25 Männer und eine Frau nahmen an der nunmehr vierten Auflage des Triple-Ultra-Triathlons in Lensahn teil. Mittlerweile hatte ich bei anderen Wettkämpfen einiges an Erfahrung im Ultra-Bereich sammeln können und wusste, dass ich die körperlichen und mentalen Fähigkeiten dazu hatte, auch längere Distanzen ohne größere Pausen durchzustehen. Natürlich verbrachte ich im Vorfeld des Events erneut bis zu 90 Prozent meiner Zeit mit organisatorischen Tätigkeiten, was am Ende ganz eindeutig zu Lasten meines Trainings ging. Dabei ist Ultra-Triathlon kein Pappenstiel. Wenn jemand sagt, das mache ich jetzt mal so nebenbei, dann kann das leicht schiefgehen. Aber ich wusste, dass ich auf meine Erfahrung zurückgreifen konnte, auch wenn ich nicht optimal auf den Triathlon vorbereitet war.

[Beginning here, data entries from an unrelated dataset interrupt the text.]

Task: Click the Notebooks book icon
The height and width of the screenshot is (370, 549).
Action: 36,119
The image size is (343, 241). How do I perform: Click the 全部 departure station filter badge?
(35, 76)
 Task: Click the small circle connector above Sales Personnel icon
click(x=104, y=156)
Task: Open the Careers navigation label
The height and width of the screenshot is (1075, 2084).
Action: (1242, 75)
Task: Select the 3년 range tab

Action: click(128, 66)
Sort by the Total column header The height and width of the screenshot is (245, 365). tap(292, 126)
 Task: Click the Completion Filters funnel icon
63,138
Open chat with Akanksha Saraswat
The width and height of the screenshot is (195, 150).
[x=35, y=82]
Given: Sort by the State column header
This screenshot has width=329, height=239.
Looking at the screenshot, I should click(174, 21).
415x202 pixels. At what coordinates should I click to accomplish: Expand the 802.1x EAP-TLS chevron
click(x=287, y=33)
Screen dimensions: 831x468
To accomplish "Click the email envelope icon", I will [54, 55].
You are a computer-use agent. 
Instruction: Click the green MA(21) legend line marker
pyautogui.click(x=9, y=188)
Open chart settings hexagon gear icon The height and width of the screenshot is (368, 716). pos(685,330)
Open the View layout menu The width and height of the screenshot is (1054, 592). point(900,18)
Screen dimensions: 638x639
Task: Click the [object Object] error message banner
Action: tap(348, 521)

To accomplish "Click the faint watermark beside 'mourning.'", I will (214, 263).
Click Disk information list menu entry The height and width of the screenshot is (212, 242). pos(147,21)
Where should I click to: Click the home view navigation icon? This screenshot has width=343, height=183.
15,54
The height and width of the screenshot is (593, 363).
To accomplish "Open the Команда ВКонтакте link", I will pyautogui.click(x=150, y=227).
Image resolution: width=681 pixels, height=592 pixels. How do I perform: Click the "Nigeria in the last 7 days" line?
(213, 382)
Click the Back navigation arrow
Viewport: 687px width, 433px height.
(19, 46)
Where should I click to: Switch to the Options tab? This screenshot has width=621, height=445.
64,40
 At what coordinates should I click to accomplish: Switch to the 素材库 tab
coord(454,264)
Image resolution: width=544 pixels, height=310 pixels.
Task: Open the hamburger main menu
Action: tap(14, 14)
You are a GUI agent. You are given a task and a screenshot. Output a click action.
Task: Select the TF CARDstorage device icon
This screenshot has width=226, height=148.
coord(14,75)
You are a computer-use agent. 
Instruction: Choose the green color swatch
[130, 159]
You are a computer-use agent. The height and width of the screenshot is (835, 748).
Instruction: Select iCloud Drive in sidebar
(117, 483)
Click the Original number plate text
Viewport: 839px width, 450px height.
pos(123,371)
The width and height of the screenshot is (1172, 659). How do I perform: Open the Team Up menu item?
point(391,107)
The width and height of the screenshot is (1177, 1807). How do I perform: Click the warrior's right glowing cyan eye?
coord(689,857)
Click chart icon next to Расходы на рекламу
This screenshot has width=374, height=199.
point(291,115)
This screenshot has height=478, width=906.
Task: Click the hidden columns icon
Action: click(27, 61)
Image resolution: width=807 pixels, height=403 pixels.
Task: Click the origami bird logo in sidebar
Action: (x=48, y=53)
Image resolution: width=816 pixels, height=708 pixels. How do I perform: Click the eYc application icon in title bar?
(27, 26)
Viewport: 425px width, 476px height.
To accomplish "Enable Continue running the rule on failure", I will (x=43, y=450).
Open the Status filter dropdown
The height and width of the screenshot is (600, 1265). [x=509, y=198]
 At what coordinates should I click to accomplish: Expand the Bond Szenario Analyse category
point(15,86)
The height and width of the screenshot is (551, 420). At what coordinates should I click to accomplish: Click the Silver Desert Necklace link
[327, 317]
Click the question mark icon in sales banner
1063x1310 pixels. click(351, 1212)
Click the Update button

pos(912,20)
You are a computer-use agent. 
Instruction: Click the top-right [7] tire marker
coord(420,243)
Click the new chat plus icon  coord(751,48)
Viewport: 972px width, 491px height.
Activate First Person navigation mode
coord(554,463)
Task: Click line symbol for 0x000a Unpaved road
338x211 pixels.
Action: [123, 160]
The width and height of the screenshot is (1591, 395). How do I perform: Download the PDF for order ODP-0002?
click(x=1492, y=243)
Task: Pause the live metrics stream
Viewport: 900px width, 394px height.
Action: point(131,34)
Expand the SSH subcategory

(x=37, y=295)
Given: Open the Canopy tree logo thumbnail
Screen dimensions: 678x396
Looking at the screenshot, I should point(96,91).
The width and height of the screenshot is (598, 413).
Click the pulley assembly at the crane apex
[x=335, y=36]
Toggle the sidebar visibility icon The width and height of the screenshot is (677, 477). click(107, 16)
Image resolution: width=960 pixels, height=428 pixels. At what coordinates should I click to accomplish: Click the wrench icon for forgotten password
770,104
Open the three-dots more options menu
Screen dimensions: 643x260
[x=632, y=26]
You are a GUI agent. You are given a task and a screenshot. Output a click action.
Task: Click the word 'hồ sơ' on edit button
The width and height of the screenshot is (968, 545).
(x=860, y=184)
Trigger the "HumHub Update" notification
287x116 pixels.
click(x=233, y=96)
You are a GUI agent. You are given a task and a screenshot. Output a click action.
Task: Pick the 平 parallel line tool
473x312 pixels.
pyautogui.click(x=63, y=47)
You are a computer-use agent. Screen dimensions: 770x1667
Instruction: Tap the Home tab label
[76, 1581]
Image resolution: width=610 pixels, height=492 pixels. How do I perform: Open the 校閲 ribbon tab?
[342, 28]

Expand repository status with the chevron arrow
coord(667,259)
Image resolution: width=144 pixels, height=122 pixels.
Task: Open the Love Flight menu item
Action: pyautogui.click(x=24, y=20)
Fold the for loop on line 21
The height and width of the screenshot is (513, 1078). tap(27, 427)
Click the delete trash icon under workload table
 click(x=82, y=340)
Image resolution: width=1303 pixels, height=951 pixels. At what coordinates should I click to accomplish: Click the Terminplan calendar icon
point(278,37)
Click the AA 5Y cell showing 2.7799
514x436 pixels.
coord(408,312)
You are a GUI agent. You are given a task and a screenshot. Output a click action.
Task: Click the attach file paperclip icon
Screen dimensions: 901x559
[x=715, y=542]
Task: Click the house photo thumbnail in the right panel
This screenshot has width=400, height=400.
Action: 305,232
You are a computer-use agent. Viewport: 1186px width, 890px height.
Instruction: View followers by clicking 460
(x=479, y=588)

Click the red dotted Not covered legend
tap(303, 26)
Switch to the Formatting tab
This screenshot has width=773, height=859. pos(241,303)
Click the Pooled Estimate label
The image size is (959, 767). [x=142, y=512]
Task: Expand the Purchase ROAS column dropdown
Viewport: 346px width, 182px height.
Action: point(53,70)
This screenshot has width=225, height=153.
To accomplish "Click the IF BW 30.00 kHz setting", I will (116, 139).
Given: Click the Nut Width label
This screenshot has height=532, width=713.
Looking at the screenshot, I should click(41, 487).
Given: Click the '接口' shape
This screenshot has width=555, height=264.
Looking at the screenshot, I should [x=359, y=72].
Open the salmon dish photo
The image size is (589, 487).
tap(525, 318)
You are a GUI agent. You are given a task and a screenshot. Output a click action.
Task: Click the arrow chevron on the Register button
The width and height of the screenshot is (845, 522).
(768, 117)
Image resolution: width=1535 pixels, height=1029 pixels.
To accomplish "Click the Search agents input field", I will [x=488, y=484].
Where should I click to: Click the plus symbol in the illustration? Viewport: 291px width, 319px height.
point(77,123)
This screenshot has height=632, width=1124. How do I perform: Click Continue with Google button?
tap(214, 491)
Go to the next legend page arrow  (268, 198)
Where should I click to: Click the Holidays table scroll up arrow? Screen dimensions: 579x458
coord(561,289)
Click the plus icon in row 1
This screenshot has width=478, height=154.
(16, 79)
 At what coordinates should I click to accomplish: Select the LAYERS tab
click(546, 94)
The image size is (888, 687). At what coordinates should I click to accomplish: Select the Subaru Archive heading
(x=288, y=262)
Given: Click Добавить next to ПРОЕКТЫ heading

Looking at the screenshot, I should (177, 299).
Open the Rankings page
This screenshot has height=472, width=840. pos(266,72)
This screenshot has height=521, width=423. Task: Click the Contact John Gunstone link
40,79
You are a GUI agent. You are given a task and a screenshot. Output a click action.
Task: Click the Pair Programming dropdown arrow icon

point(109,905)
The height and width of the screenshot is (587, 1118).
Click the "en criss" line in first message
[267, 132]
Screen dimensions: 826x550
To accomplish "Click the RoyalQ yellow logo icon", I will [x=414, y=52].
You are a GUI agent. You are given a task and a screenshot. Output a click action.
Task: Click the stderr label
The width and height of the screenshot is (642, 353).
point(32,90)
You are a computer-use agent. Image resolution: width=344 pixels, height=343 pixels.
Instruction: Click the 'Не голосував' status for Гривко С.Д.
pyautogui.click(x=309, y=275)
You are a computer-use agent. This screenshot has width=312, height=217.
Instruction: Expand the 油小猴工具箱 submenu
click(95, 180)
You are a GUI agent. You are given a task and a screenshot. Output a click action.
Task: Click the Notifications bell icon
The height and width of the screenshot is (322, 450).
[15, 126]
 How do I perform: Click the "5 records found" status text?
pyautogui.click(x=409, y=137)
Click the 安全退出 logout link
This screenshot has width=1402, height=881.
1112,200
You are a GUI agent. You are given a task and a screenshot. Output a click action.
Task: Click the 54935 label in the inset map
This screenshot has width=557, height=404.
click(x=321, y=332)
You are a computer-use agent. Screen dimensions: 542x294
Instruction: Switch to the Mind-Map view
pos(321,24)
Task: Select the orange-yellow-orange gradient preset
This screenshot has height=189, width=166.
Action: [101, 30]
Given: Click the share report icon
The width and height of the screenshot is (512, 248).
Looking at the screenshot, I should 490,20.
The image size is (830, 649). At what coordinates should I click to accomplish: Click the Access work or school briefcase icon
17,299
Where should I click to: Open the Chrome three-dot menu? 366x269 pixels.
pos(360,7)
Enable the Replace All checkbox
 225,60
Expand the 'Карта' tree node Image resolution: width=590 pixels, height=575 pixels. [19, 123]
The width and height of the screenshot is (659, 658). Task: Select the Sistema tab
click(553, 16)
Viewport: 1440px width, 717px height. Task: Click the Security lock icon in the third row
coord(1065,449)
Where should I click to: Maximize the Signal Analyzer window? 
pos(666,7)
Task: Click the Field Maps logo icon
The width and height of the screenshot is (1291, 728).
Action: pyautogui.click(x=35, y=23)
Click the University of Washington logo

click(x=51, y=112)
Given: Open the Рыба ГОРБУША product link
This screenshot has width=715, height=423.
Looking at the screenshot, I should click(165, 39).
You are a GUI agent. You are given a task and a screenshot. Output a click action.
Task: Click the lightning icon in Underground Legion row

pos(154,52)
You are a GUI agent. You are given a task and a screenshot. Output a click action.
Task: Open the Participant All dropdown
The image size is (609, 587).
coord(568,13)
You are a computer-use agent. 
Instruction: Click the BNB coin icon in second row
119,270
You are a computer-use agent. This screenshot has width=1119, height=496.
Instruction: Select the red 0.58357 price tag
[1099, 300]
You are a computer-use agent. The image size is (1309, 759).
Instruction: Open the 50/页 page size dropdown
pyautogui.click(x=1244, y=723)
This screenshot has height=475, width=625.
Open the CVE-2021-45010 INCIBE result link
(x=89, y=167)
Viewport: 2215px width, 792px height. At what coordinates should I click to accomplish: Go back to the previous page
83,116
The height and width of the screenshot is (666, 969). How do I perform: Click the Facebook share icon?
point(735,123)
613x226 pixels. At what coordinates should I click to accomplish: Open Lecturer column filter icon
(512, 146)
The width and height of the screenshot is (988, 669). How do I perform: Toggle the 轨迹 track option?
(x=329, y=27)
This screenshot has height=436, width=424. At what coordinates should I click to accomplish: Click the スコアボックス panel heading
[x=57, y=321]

Der Auftakt verlief jedoch nicht gerade vielversprechend. „Das darf doch nicht wahr sein!“, dachte ich missmutig und hielt mich verzweifelt am Beckenrand fest. Da schwamm ich stundenlang in der eisigen Ostsee, aber im Schwimmbad hatte ich erneut nach kürzester Zeit die heftigsten Wadenkrämpfe. Ob dies damit zusammenhing, dass ich nach jahrelanger Tätigkeit als Fliesenleger die Kacheln im Becken nicht mehr sehen konnte?! Was der Auslöser war, bleibt ein ewiges Mysterium. Also schleppte ich mich eher schlecht als recht durch die 11,4 Kilometer lange Schwimmstrecke und war mehr als erleichtert, als ich nach etwas mehr als viereinhalb Stunden endlich auf mein Rad steigen konnte.
Brigitte und ich waren mittlerweile ein eingespieltes Team, wenn es um meine Extrem-Ausdauer-Wettkämpfe ging. Sooft es die Zeit erlaubte, war sie mit dabei und betreute mich mit vollem Einsatz. Mit unserem Wohnmobil stand sie an der Strecke und bereitete mir all die Speisen zu, nach denen es mir gelüstete. Und ich hatte viele Gelüste während eines Rennens! Aber Brigitte kannte sie genau und wusste, worauf ich Appetit hatte. Sie las mir jeden Wunsch von den Augen ab. „Mein Mann ist ein Vielfraß“, erzählte sie munter den Filmleuten, während wir gemeinsam am liebevoll gedeckten Campingtisch neben der Laufstrecke saßen. Akribisch zählte sie auf, was ich während eines Ultra-Triathlons so alles verputzte: Nudeln, Hähnchenkeule, Schokolade, Riegel, Pudding, Pizza, Schinkenbrot, Hackfleischklößchen, Reis … Die Liste war lang, aber ich hatte meine liebe Not, meine Speicher ständig zu füllen und die Energiekette während des Triathlons nicht abreißen zu lassen. Nur so konnte ich genügend Kraft tanken, um nach dem Radfahren die Laufstrecke von nicht weniger als drei Marathondistanzen zu absolvieren.